▸ **Description of the task**: In the material below, find each line with the string "logo" and copy it.

^^^^

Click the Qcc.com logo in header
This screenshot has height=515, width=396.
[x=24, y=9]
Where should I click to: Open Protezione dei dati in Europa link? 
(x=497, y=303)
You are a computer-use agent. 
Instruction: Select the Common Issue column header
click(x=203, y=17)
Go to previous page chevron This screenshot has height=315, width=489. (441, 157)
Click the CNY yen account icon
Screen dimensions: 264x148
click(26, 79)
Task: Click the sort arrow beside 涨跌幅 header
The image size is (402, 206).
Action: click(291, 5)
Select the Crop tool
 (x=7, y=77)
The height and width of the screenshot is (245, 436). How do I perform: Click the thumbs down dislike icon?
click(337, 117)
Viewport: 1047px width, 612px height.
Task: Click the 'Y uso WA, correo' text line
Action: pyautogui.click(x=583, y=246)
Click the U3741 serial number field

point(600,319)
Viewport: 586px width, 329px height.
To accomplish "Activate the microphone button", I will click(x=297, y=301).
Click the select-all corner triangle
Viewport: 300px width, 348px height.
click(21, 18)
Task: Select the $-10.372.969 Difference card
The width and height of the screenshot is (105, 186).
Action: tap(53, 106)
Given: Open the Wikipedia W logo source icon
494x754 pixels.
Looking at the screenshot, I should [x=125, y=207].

^^^^

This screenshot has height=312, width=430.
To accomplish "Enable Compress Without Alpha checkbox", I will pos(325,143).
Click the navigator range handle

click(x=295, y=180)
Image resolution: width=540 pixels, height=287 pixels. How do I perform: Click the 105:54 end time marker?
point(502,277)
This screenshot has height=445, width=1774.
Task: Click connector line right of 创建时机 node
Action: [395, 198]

^^^^

▸ **Task answer**:
Click the Qcc.com logo in header
Given: Open the Wikipedia W logo source icon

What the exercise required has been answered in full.